Ministranten aus Neustadt, Störnstein und Wilchenreuth spirituell und musikalisch gut drauf "Supercoole" Tage in Rom

Fünf intensive und unvergessliche Tage erlebten 50 Ministranten der Pfarreien Neustadt, Störnstein und Wilchenreuth bei ihrer Wallfahrt nach Rom. Natürlich hatten sie herzliche Grüße an Papst Franziskus im Reisegepäck.

von Redaktion OnetzProfil

"Wir wollen unseren Glauben vertiefen, die Wurzeln des Glaubens entdecken und Gemeinschaft erleben", stimmte Pater Marek die Teilnehmer und Angehörigen im Gottesdienst vor der Abfahrt ein.
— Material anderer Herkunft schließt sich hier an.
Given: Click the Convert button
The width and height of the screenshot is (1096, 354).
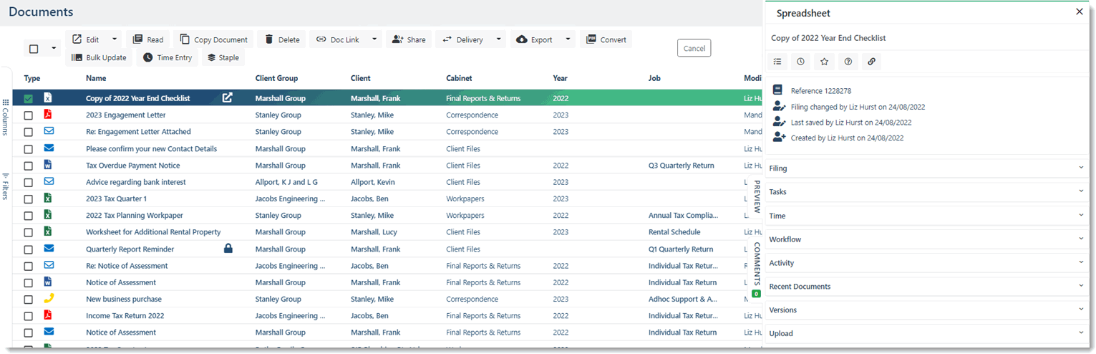Looking at the screenshot, I should point(606,39).
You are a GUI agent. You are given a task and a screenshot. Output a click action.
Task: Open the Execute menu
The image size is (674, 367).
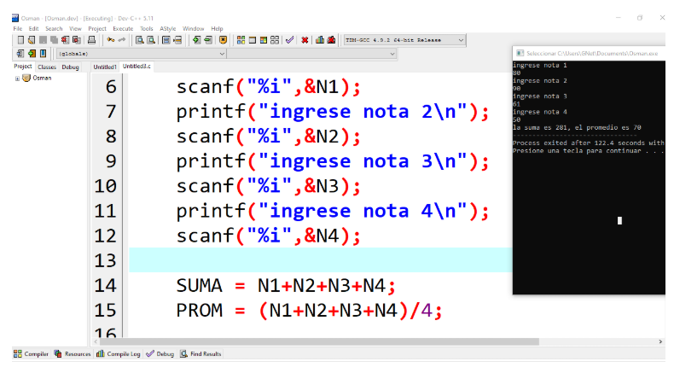123,28
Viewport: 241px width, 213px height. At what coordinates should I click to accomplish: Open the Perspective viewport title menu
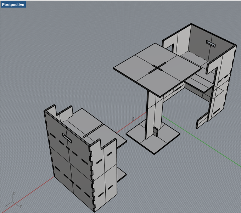tap(13, 5)
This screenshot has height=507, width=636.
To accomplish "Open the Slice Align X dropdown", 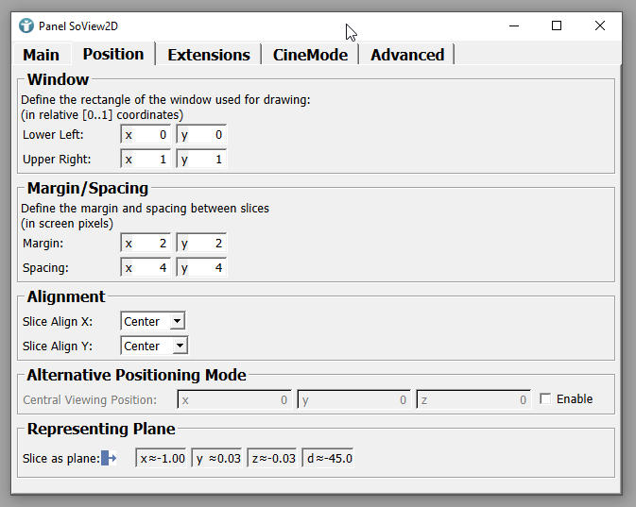I will pos(154,322).
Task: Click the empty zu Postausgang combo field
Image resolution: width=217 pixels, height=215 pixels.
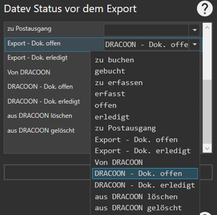Action: 146,30
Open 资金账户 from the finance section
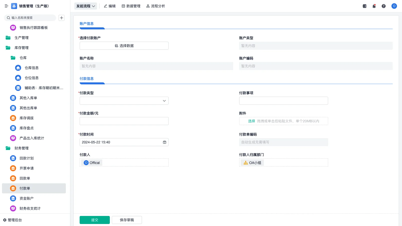 (x=26, y=198)
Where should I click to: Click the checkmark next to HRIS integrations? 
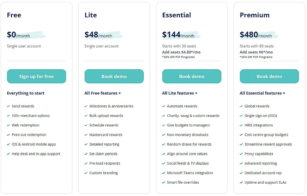click(x=241, y=125)
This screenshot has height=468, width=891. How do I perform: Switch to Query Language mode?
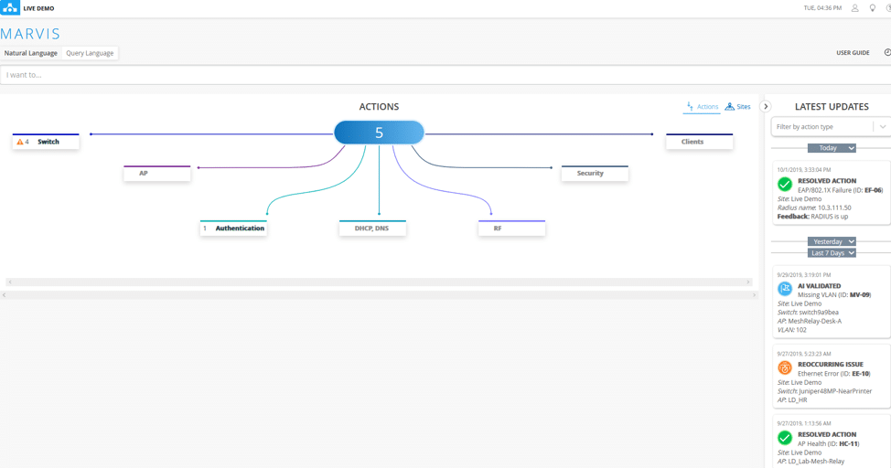click(90, 53)
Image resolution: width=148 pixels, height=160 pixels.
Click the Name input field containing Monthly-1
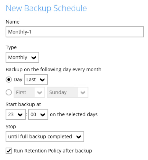pos(75,32)
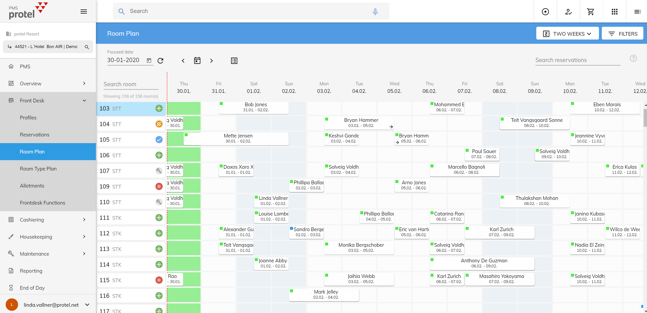Screen dimensions: 647x313
Task: Open the apps grid icon
Action: tap(614, 12)
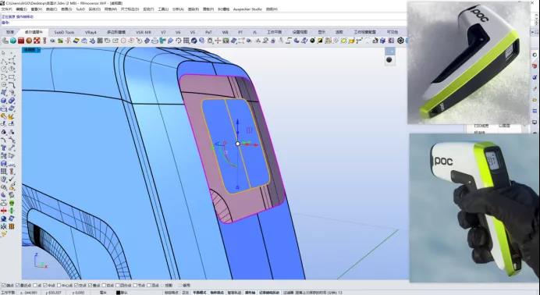Open the 毫米 units selector in the status bar
The width and height of the screenshot is (540, 295).
(x=103, y=293)
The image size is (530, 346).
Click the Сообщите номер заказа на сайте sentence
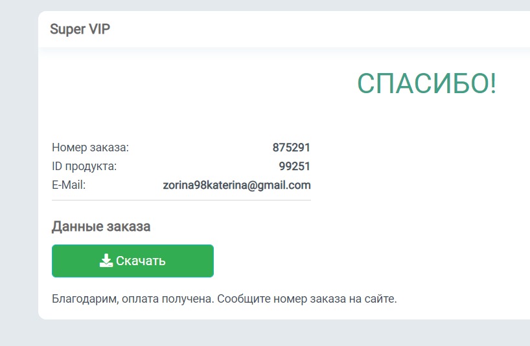pos(307,299)
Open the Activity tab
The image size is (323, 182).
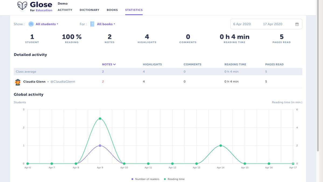[65, 10]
Mit welch einzigartigen Erlebnissen und Eindrücken diese drei Ziele verbunden waren, konnte sich zum Start der 15-stündigen Busfahrt noch keiner vorstellen.

Vesper mit 50 000

Bei der gemeinsamen Vesper auf dem Petersplatz mit 50 000 anderen Ministranten aus ganz Deutschland war die in einheitliche T-Shirts gekleidete Gruppe in vorderster Reihe und konnte manchen Schnappschuss von Papst Franziskus beim Einzug im Papamobil aus nächster Nähe machen. Ein großes Banner, gestaltet von den Oberministrantinnen Veronika Näger und Maria Gleißner aus Neustadt, zeigte zusätzlich die unübersehbare Präsenz der Oberpfälzer.

Dank der guten Beziehungen von Pater Marek zum Vatikan wartete auf die Minis am nächsten Tag ein exklusives Erlebnis. An einem Seiteneingang des Vatikan wurden die Pilger von einem Franziskaner-Pater empfangen und vorbei am Wohnhaus des Papstes zu einem Hintereingang in den Petersdom geführt. Dort befindet sich in den Katakomben die Ungarische Kapelle, die für die Öffentlichkeit normalerweise nicht zugänglich ist.

Nach einem gemeinsamen "Gegrüßet seist du Maria" für alle Unterstützer der Wallfahrt zelebrierte Pater Marek an diesem einzigartigen Ort eine beeindruckende Messe unmittelbar bei den Papst-Gräbern und der Grabstätte des Heiligen Petrus. Noch näher und intensiver kann man die Wurzeln unseres Glaubens nicht erfahren.Die Gitarre von Pater Marek war auch immer mit dabei, und so wurde während der ganzen Wallfahrt viel gesungen.

Der absolute Hit

Der absolute Hit war aber der von Betreuerin Andrea Seidl aus Störnstein umgedichtete Alpenrock der "Alpenrebellen". Statt "Rock mi heit Nacht" hieß es jetzt "Hilf mir, mein Gott" (siehe Infokasten). Den Busbegleitern Sebastian Müller und Tanja Greiner gelang es, die Diözesanleitung aus Regensburg auf dieses Wallfahrtslied der neuen Generation aufmerksam zu machen. Die Verantwortlichen an oberster Stelle waren so begeistert, dass das Programm der Schlussfeier der Diözese in der Lateran-Kirche abgeändert wurde und die Ministranten vor 5000 Kollegen die Gelegenheit bekamen, ihr Lied zu präsentieren.

Die anfängliche Nervosität angesichts der großen Kulisse verflog schnell, als alle Gottesdienstbesucher mitklatschten und den Auftritt mit lautem Jubel bedachten.